Activating "Broken lineStripping" does the trick!  :Smile: 

I was looking in the dspam readme, man dspam, man imapd.conf, and man pipe (postfix) for solutions.  Guess I was looking in the wrong places.  Thank you for pointing that out.

Do you have this issue with cyrus/dspam combination as well?

Do you have any more tips for a Postfix/Amavis/Clamav/Dspam/Cyrus setup?

BTW, do you use the cyrus deliver command, or the cyrus lmtp socket for message delivery to cyrus?  I'm struggling with folder delivery ie user+folder@domain.tld.

----------

## magic919

Here's a funny thing.  I been catching up and trying a few of these on one of my systems and it segfaults.  This is only when run o commandline as the filtering is working perfectly.

Seems someone broke Gentoo-flavour DSPAM from dspam-3.8.0-r8 onwards, for me anyway.  Looking at strace I see it chokes when it reads my group file.  A roll back to r7 fixes it.  I'll have to dig deeper.

----------

## overkll

I thought dspam WAS working perfectly.  The command line retraining pointed out it wasn't.  Even though retraining false positives by forwarding as an attachment to the alias "spam@mydomain.tld" worked, the forwarded messaged bounced, THEN the signature was found by dspam in the BOUNCED message and retraining was performed on the bounced message, not the original forwarded message.

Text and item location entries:
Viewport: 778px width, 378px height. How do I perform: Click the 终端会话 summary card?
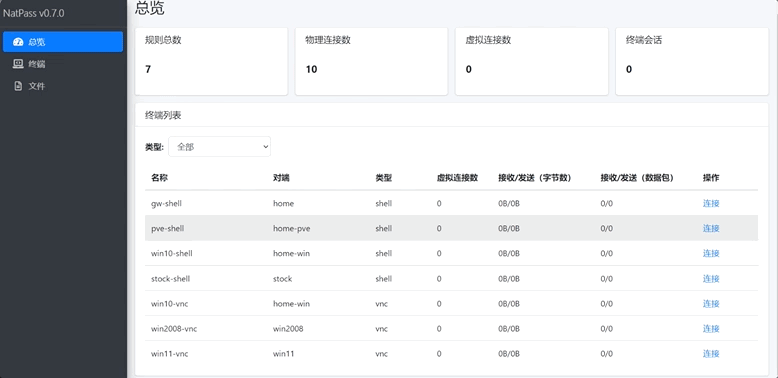point(692,61)
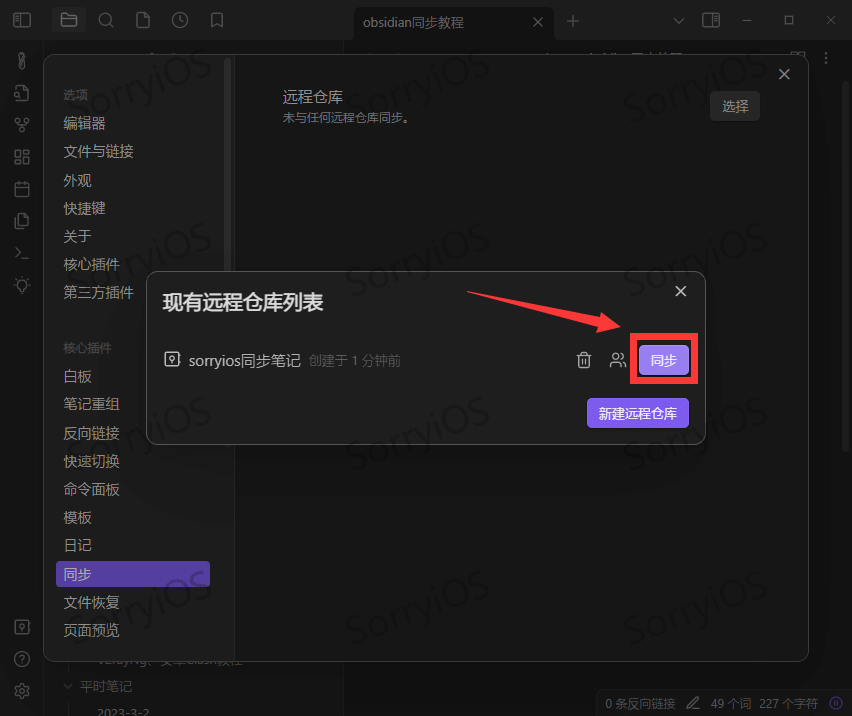This screenshot has height=716, width=852.
Task: Open recent files clock icon in top toolbar
Action: [x=178, y=20]
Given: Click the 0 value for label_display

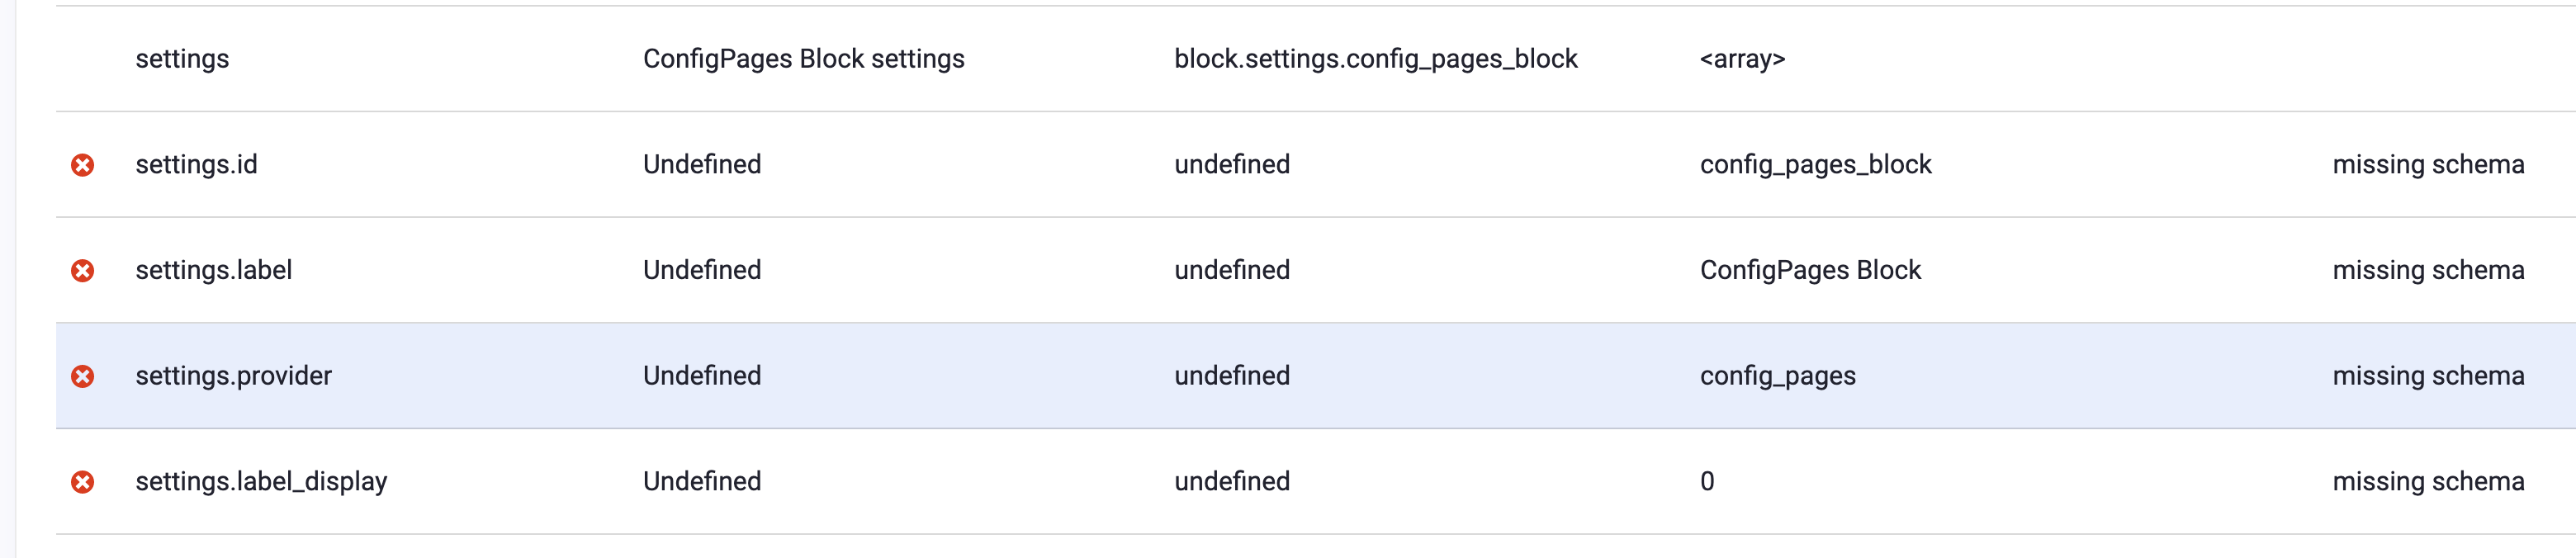Looking at the screenshot, I should pyautogui.click(x=1707, y=482).
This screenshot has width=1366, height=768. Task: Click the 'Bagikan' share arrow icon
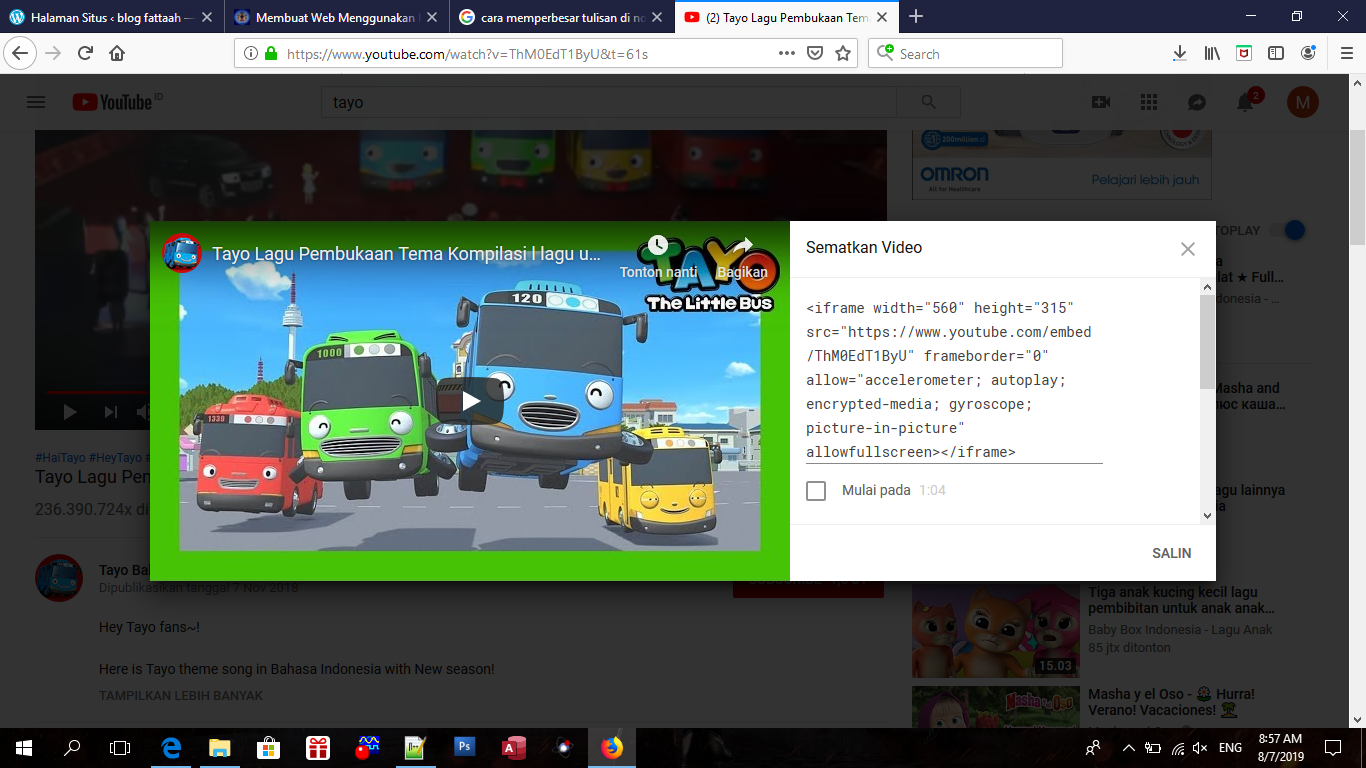742,247
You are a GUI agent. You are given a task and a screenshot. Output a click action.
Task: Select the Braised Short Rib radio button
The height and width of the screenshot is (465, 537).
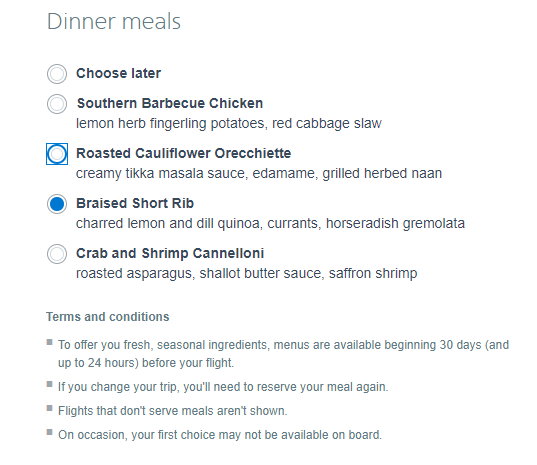(57, 204)
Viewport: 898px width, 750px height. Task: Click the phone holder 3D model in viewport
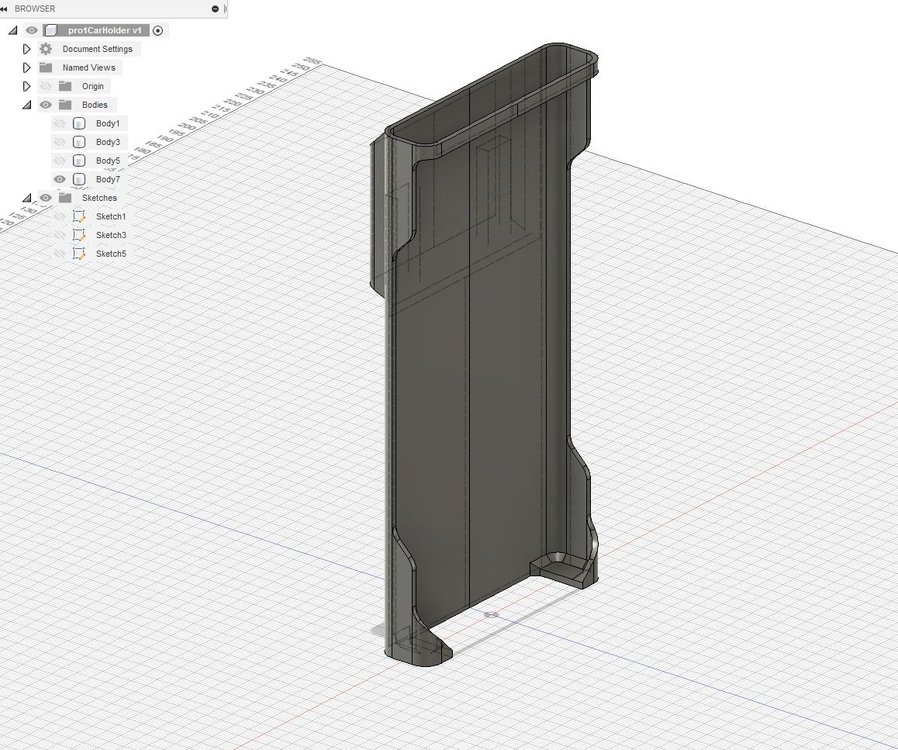pos(470,400)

__Given task 1__
From the DSPAM forum thread, reproduce the passage starting at "Here's a funny" and ending at "original forwarded message.".
__Given task 2__
Resume the forum thread about the Postfix, Cyrus and DSPAM setup from the point where it stops.

__Exercise answer 1__
Here's a funny thing.  I been catching up and trying a few of these on one of my systems and it segfaults.  This is only when run o commandline as the filtering is working perfectly.

Seems someone broke Gentoo-flavour DSPAM from dspam-3.8.0-r8 onwards, for me anyway.  Looking at strace I see it chokes when it reads my group file.  A roll back to r7 fixes it.  I'll have to dig deeper.

----------

## overkll

I thought dspam WAS working perfectly.  The command line retraining pointed out it wasn't.  Even though retraining false positives by forwarding as an attachment to the alias "spam@mydomain.tld" worked, the forwarded messaged bounced, THEN the signature was found by dspam in the BOUNCED message and retraining was performed on the bounced message, not the original forwarded message.

__Exercise answer 2__
I don't think this was an issue with 3.8.0-r8 or lower, but from r1 through r8, I heavily modified the ebuilds for my own systems as I felt many of the patches were unnecessary and feared the continuing "patch creep" would eventually introduce extra bugs.  This is the first time I've used the gentoo default ebuild.

When I tried the r9 version (I think it was r9),  I also had segfaults.  Commenting out the "append-flags $(bindnow-flags)" from the src_compile secton of the ebuild fixed that.  I'm not experiencing any segfaults with the r-11 ebuild now, nor have I commented out "append-flags" in the current ebuild.  You may want to try without "append_flags" just to test.

----------

## magic919

Sounds like something to try.  For the moment I've built Gntoo DSPAM r11 but left out patch 26_all_group-member-matching.patch and that works on command line.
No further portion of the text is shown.